The AI marketplace and the Kubeflow pipeline are intended to accelerate development and deployment of AI applications, Google said Thursday (Nov. 8). The new services follow related AI efforts such as expanding access to updated Tensor processing units (TPUs) on the Google Cloud.
The AI Hub is described as a community for accessing “plug-and-play” machine learning content. The clearinghouse also includes Jupyter notebooks, the open-source web application that allows developers to share web applications containing live code and other components. Together, the ML content, data pipelines and notebook are designed to accelerate deployment of AI applications in production.
The initial version of the hub provides content, pipelines and other machine learning resources developed by the search giant along private controls for sharing those resources. A beta version will include additional “asset types” along with more public ML content.
Meanwhile, Kubeflow includes standard tooling for building and managing complete AI pipelines. The open-source project launched last December now includes a “workbench” to compose and deploy machine learning workflows running on the Kubernetes cluster orchestrator, the company (NASDAQ: GOOGL) said in a blog post on Thursday (Nov. 8).

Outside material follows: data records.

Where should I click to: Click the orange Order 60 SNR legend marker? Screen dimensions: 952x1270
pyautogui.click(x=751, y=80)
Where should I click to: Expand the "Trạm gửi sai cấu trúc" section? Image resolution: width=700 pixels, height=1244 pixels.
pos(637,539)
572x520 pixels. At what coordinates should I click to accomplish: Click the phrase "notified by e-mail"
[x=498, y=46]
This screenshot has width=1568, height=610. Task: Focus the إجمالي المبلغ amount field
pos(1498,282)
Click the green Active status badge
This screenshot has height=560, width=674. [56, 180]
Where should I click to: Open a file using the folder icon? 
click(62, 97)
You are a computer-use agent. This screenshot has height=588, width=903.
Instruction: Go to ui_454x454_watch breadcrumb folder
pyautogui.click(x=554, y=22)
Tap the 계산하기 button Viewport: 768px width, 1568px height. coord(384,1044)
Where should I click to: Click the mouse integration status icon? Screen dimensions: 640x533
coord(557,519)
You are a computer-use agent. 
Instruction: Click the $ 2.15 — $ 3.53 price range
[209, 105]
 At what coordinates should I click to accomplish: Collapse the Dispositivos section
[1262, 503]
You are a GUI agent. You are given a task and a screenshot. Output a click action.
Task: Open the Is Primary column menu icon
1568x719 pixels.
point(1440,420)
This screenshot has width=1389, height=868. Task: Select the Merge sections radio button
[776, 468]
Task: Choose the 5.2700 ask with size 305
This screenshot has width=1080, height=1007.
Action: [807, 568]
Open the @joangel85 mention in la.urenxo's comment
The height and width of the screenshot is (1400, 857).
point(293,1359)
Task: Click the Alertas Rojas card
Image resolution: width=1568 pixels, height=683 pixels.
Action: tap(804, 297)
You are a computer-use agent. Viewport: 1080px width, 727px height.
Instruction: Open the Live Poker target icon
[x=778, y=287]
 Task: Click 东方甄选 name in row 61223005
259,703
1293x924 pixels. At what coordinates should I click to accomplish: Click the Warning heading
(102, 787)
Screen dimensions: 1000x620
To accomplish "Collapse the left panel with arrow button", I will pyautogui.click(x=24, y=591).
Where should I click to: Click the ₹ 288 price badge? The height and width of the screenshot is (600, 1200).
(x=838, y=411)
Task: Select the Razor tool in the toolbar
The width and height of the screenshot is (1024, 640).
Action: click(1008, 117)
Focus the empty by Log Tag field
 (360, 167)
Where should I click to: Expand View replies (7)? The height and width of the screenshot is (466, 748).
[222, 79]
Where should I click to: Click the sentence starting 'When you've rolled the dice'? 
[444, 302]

According to the Kubeflow project page, its goal is to provide a “way to deploy best-of-breed open-source systems for [machine learning] to diverse infrastructures. Anywhere you are running Kubernetes, you should be able to run Kubeflow.”
Kubeflow pipelines are available hereon GitHub.
Google said other companies contributing to Kubeflow include Cisco Systems (NASDAQ: CSCO) and Nvidia (NASDAQ: NVDA). The GPU leader is currently integrating its RAPIDS data science libraries into Kubeflow. The libraries use GPUs to accelerate data preparation and machine learning, the partners said.
Cisco’s contributions to the open-source project focus on applying machine learning models to enterprise infrastructure management, including hybrid and multi-cloud life-cycle management using AI tools.
In July, Google released its second-generation TPUs, custom ASICS designed for machine learning workloads. The TPUs are generally available to Google Cloud users. That was followed last month by the release of third-generation cloud TPUs along with the release on Google Cloud of PyTorch, the machine learning library for the Python programming language.
Google said this week it expects to PyTorch to be available soon for use on its cloud TPUs.
The company’s machine learning push accelerated in January with the release of its Cloud AutoML aimed at helping businesses build their own custom machine learning models.